読売新聞特別編集委員の橋本五郎氏が13日放送の読売テレビ「そこまで言って委員会NP」(日曜午後1時30分)に出演。“増税派”と言われる立憲民主党の野田佳彦代表の政治スタンスを評価した。

番組では主要野党の党首・代表に直撃インタビューを実施した。

野田氏は“増税派”と呼ばれていることについて「かなりレッテル貼られすぎちゃってる」と苦笑。ガソリン税の暫定税率廃止法案を国民民主党と共に提出したことを例に挙げながら、「増税イメージばっかりですけど、政策減税は柔軟に対応してきますからね。誤解の無いようにお願いしたいと思います」と反論した。
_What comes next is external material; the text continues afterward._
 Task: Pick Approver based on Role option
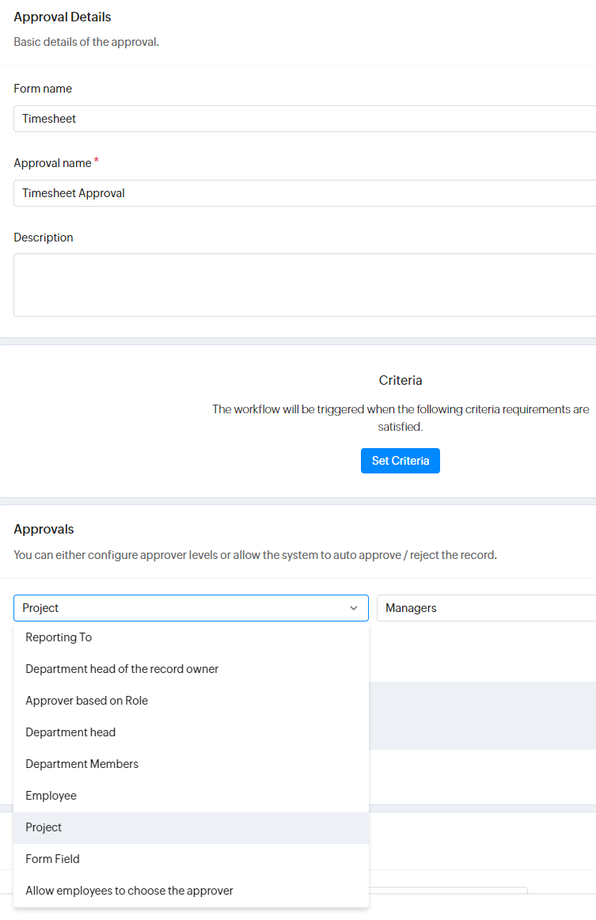[86, 701]
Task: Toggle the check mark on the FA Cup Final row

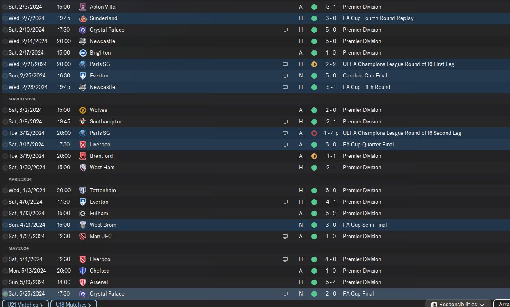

これに橋本氏は「私は戦後の政策決定の5本の指の中で、野田さんがやった消費税の8%から10%(が入る)。敢然として彼はやりましたからね」

野田氏は首相だった12年、消費税率を5%から8%、10%へ2段階で引き上げることを決定。橋本氏は当時、野田氏に「あなたは総理を取りますか、消費税を取りますか」と問うたという。

「消費税をやると総理でいることはできないんですよ。民主党で賛成を得られない、クビ。国会に出しても通らなければクビ。通ったとしても選挙すれば負ける、クビ。どっちにしても8%から10%をやると総理大臣でいられなくなる。その時、彼は何と言ったか。『私は消費税を取ります。なぜならば、これからの人たちに対してやらなければならない』」

首相の地位よりも政治信念を貫いた野田氏に対し、橋本氏は「私の政治記者経験の中でも、非常に貴重なものでした。むしろ、そのことを誇るべきです。ですから、そういう態度で堂々と行ってほしい」と評価した。